Saved data entries:
Content starts

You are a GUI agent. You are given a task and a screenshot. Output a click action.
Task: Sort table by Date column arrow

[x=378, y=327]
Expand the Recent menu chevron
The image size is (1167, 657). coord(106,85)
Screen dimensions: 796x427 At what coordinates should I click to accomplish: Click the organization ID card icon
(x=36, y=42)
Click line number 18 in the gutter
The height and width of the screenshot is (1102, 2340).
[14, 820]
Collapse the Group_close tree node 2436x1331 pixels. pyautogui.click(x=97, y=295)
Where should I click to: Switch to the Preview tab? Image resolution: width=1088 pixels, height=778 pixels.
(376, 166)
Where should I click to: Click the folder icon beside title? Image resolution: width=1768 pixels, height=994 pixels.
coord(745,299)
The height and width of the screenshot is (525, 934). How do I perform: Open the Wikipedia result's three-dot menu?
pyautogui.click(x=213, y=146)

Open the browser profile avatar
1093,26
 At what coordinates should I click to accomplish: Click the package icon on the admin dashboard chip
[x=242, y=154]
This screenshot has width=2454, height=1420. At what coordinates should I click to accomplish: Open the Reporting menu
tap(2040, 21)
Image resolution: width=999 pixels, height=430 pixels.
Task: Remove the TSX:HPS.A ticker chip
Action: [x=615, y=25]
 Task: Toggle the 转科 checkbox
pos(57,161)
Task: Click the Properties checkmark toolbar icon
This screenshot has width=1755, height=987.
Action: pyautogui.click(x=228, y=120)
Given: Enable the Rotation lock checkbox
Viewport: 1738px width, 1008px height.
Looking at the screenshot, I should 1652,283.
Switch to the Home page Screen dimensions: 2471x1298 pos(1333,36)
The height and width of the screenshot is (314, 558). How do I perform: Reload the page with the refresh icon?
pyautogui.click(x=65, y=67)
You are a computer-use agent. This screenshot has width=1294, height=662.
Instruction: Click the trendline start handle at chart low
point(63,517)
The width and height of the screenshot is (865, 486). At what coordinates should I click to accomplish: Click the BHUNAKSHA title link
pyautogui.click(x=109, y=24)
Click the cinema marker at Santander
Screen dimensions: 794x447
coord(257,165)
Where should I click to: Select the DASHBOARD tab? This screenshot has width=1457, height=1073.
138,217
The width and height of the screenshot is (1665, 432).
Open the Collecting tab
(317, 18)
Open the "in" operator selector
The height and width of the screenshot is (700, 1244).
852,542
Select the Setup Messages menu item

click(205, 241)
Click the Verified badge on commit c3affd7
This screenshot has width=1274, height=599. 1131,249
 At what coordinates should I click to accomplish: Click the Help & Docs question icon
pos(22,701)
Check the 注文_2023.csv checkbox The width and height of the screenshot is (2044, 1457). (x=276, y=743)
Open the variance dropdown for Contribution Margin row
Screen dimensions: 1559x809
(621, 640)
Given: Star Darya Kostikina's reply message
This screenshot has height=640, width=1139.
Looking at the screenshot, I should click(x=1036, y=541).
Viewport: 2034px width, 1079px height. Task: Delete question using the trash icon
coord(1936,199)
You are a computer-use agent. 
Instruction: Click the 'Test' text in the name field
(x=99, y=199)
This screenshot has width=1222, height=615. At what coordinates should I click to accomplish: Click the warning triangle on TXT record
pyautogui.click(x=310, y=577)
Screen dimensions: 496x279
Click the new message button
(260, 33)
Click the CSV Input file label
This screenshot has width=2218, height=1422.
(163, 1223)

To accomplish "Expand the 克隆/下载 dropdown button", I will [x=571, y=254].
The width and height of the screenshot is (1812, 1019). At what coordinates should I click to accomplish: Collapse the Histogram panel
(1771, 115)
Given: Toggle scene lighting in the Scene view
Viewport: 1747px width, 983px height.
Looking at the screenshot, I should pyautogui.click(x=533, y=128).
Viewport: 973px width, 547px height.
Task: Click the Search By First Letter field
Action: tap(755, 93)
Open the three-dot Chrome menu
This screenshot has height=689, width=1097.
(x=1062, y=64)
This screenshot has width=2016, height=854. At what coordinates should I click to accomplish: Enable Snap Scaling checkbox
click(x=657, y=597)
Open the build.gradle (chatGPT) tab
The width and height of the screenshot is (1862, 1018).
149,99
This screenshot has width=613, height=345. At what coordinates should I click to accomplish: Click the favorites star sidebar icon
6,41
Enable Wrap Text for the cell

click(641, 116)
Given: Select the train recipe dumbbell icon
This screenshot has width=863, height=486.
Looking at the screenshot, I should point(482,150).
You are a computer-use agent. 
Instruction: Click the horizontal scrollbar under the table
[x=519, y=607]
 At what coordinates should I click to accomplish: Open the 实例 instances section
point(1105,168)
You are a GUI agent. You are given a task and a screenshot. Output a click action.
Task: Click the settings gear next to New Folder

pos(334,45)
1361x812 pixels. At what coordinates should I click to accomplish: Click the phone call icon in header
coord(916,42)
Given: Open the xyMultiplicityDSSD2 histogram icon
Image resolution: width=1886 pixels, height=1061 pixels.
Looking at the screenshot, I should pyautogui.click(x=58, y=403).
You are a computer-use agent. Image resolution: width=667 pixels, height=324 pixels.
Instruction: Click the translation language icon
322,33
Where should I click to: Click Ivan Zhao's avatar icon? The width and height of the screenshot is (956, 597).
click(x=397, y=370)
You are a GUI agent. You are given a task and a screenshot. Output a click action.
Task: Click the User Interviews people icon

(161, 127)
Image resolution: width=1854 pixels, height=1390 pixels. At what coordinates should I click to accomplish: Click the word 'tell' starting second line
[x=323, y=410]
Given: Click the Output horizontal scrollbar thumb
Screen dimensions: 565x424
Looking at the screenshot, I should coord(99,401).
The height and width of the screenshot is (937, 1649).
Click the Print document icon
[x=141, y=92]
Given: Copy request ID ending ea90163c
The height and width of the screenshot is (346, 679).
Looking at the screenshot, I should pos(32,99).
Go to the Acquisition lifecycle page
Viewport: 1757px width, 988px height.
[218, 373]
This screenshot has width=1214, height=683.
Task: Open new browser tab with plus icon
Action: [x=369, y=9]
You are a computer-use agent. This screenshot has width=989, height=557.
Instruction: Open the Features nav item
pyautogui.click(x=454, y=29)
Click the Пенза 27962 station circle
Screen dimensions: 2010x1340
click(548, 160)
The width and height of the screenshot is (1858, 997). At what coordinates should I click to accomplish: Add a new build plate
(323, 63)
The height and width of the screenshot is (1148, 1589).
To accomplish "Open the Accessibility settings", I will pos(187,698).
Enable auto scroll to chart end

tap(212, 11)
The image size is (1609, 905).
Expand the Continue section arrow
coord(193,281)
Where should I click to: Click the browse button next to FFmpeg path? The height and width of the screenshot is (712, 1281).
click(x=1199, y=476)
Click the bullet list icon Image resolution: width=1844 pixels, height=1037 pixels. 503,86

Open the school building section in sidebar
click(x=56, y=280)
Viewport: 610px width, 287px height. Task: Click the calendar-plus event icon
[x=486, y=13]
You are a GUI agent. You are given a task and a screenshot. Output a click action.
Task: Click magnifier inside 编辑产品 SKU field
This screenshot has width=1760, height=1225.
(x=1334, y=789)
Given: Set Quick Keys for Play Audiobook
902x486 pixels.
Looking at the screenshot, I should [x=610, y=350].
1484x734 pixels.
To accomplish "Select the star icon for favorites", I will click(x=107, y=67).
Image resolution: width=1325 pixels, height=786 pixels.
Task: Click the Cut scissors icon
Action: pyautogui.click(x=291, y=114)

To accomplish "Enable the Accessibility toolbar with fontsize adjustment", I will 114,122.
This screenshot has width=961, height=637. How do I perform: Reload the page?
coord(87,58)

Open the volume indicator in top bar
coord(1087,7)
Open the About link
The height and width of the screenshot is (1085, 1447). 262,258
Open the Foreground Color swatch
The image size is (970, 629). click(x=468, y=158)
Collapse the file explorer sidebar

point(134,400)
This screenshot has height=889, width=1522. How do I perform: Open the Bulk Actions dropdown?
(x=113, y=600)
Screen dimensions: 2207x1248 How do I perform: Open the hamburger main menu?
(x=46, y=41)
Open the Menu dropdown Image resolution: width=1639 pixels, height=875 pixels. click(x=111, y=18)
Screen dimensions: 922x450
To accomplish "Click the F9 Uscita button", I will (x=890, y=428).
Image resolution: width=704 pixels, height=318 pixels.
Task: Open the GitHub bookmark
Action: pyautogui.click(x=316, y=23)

Content ends

Exercise objective:
Lines from the first one above through the line containing "Click line number 18 in the gutter" are to be retyped exactly, both included, and nothing more.

Result of this exercise:
You are a GUI agent. You are given a task and a screenshot. Output a click action.
Task: Sort table by Date column arrow

[x=378, y=327]
Expand the Recent menu chevron
The image size is (1167, 657). coord(106,85)
Screen dimensions: 796x427 At what coordinates should I click to accomplish: Click the organization ID card icon
(x=36, y=42)
Click line number 18 in the gutter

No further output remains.